If you are considering updating your methods, can I offer one more bit of advice that has not yet been mentioned that can help reduce train traffic?
That would be direct insertion and/or local production of items that expand. Copper wire and low density structures expand. What I mean by that is any item that takes more space to store than the base materials required, should be produced on site from the base materials.
1 copper plate turns into 2 copper wires in an assembler. The stack size of copper plates is 100 and the stack size of copper wires is 200 BUT a single belt tile only holds 8 of either item. With this in mind feeding copper plate directly into an assembler that feeds the copper wire directly into another assembler instead of putting it on a belt saves space and increases potential through put. This is why an early green circuit set up looks like this:
https://steamcommunity.com/sharedfiles/filedetails/?id=2857616441
It takes 3 copper wires and 1 iron plate to produce 1 green circuit or 3 copper wire machines per 2 green circuit machines.
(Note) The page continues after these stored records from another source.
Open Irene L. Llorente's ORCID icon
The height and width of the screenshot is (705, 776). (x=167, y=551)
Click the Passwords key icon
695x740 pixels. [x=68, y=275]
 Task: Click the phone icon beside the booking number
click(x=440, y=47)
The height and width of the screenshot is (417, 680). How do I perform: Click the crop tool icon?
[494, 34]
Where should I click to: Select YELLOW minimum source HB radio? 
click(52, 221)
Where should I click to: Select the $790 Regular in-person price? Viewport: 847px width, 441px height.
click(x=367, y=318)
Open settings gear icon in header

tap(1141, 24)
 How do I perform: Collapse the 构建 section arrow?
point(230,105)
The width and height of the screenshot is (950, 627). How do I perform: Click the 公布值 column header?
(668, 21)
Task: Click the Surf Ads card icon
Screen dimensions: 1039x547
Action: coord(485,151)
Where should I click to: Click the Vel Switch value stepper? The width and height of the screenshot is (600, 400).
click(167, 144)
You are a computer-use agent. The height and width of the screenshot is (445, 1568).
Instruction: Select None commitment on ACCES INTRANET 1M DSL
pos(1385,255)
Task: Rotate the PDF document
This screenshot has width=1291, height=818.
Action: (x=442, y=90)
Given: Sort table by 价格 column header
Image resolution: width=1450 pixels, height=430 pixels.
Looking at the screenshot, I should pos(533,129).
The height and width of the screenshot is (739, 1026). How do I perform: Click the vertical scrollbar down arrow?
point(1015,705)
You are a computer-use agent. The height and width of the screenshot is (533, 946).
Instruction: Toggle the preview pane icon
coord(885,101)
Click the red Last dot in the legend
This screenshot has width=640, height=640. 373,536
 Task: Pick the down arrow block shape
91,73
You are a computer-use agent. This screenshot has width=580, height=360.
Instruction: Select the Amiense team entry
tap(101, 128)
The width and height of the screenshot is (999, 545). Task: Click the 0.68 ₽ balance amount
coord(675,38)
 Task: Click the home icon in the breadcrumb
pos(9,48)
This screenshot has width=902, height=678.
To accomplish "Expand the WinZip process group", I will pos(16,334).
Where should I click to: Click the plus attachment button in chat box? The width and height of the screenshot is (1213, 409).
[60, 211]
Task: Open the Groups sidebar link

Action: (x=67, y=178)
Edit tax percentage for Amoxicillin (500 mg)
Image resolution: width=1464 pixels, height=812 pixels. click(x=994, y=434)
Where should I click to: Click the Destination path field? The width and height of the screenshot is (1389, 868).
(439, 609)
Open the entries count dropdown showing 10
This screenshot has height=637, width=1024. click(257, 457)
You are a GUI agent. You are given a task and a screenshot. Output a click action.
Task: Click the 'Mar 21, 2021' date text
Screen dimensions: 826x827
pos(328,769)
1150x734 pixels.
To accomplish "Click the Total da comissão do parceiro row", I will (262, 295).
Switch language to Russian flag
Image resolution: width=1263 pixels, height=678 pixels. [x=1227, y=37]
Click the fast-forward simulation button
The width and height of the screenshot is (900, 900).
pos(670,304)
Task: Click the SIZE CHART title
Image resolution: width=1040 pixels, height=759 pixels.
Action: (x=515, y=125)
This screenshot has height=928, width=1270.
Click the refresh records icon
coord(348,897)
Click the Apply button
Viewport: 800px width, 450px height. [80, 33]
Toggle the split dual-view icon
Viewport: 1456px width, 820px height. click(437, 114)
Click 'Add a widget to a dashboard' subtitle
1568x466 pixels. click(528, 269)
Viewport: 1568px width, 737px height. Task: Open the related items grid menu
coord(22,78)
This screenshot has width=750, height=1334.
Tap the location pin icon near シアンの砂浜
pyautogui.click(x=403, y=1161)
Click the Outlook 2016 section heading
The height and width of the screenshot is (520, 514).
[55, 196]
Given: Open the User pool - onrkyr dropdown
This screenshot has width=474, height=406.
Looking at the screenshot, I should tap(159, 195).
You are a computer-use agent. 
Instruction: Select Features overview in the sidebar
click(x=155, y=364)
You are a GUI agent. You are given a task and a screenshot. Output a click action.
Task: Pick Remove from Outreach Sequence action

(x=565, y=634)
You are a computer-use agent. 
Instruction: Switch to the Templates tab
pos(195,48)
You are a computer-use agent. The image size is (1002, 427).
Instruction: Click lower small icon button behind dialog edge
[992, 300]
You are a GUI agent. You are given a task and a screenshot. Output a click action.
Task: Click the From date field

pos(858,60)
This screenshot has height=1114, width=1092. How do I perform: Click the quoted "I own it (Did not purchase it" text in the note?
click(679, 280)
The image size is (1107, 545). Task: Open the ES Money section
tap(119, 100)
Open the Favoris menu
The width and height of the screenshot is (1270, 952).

Direct insertion reduces the number of belts and inserters required since 1 belt of copper plates turns into 2 belts of copper wire. Direct insertion can save potential lag late game when your factory gets huge.
Producing locally also has some advantages over moving products that expand. A cargo wagon holds 400 copper plates, it also holds 800 copper wires which uses the same amount of copper, BUT loading and unloading copper wire takes twice as long as unloading the copper plate and then producing the wire on site. Producing locally increases your throughput.
I make dedicated green circuit subfactories and transport green circuits to where they are needed by train. Copper plate, iron plate, and green circuits all have a stack size of 100 but a green circuit uses 1 iron plate and 1 1/2 copper plates. Compressing the iron and copper plate into circuits reduces the cargo spaces required and speeds up through put at the destination.
It becomes even more efficient when you use speed beacons and productivity modules. It expands both the amount of wire and then again the amount of green circuits. The energy cost per green circuit is actually less than the energy cost per green circuit without beacons and modules and the amount of copper and iron plate used gets closer to 1:1. This is what one of my green circuit subfactories looks like.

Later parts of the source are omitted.